Page excerpt:
At this time last year, I wasn’t sure I would graduate.

I remember sitting with my laptop, trying to wrap up a difficult paper, and realizing that my brain was on shut down mode. There was a lot inside my head that kept from being who I wanted to be. I frequently hid in the third floor stacks at the library, in my special chair that overlooked all the things. I couldn’t walk down the hallway without headphones on because the world was too noisy. Too loud. There was a wall between me and the rest of the world, built brick by brick of the experiences in my life. The easiest way for me to communicate was the written word. So I said “to hell with this,” and decided to throw everything into grad school applications. Because it was easier. Because I could. Because it filled a hole.

Given material:
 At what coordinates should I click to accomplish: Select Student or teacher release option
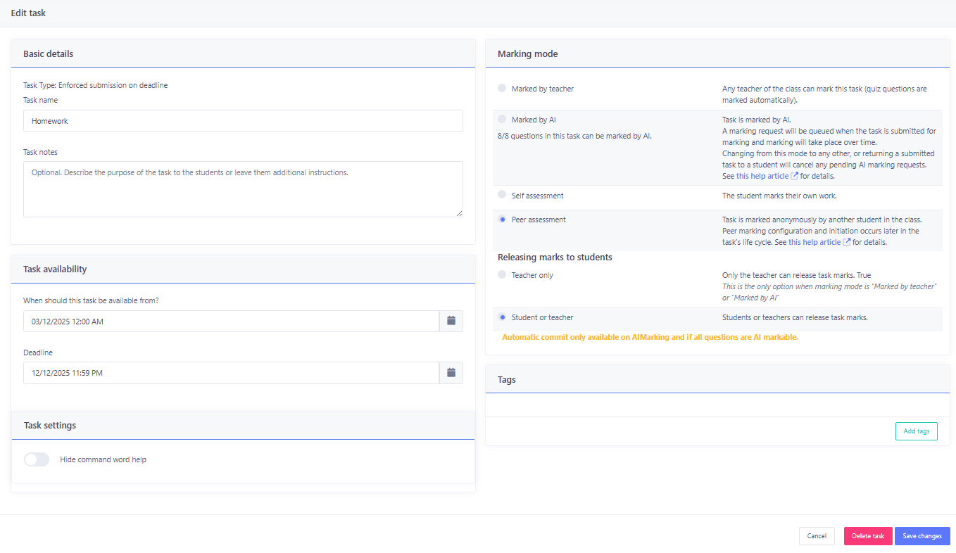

What this exercise asks:
1. In the essay about nearly not graduating, where did the writer often hide at the library?
2. Carry on the essay about nearly not graduating, picking up from where it stops.

Answers for the tasks:
1. In the third floor stacks, in a special chair that overlooked all the things.

2.
I applied to eight different grad school programs. I didn’t think I would get in to any. So where I thought last year that I would be figuring out now what to do with the rest of my life, I am instead figuring out what I will do with the rest of my education. I didn’t realize this decision would be even more difficult. It’s funny, really, that I was so set on the idea that I wouldn’t get in that, while I was sad at my first rejections, I was solid in my backup plan. I didn’t plan to get in.

Not only did I get in. I got in to four. A plethora to choose from.

The choice is narrowed down to two now. 

*

I showed the cost breakdown I had worked out to D. She looked at it, and passed my phone back. “What is it that you like about these schools? Break it down.”

After thinking for a second, I answered, “Well, School A is new, and it’s high up on the rankings list. I already have relationships forming with people there. The program is more of a one on one or two as opposed to a mass advising thing.” I smiled at her. “And you know I like people.” I gestured between the two of us.

She nodded. “I noticed.”

“And the best part is the amount of connection available to the publishing world.” If I want to write eventually, I’ll be closer to knowing people, I thought. “It seems like they really set their students up.” 

“And School B? What is it about that one?” She knew I didn’t like it.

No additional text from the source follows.